As far as I’m concerned, the neurological portion of the physical exam is the figure skating of diagnostic medicine: looks simple, but is anything but. Things like eliciting a proper reflex, which look so easy to the untrained eye, can easily turn into a clinical nightmare. With multiple failed attempts and disgruntled patients tired of being hit with a hammer, the finding of an absent reflex inevitably brings up the self-doubting question: does the patient really not have the reflex for neurological reasons, or is it just a reflex that you weren’t able to see due to lack of skill. Of course at this stage of training (or lack thereof), the latter is much more likely, and often leads to awkward moments during morning rounds when you have to admit as the lowly third-year medical student, that you’re not quite certain what the status of the reflexes were.
Nonetheless, this is all part of the process. And with a supportive team of residents and an attending who’s willing and eager to teach, the technical challenges of performing a good neurological exam become less of a threat and more of a way to prove and improve your clinical skills.
Whereas surgery is primarily concerned with fixing the problem at hand via physical manipulation or removal of diseased tissues or abnormal structures in the body, neurology prides itself on merely identifying abnormalities, often with limited resources to fix the problem once it’s elucidated.
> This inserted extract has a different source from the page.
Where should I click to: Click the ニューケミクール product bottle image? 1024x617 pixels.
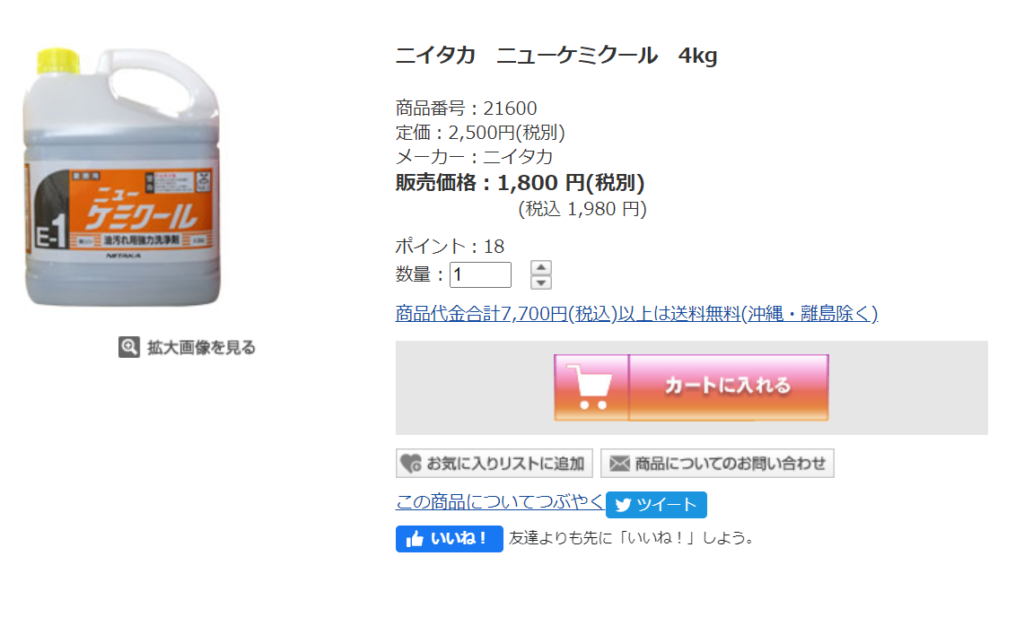coord(123,178)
And if there’s one detractor from the field, it would have to be that: the fact that there are few magic bullets or total cures. It seems that all-too-often – take the case of stroke for example – neurologists are happy with partial improvement over time, even if it’s not full recovery to baseline, or at the very least, are content with preventing a recurrence.
From a personal standpoint, neurology is appealing in that it encourages and demands extensive thought and logical thinking, and takes into account various aspects of a patient’s life that other areas of medicine often shirk, making the process both impressive and entertaining to watch. A skilled neurologist examining a patient is tantamount to a seasoned detective gathering clues and lining up a series of possible diagnoses as culprits responsible for the problems that the patient is presenting with.
At least for the time being, I’m pretty excited to be filling the position of gumshoe under these detectives.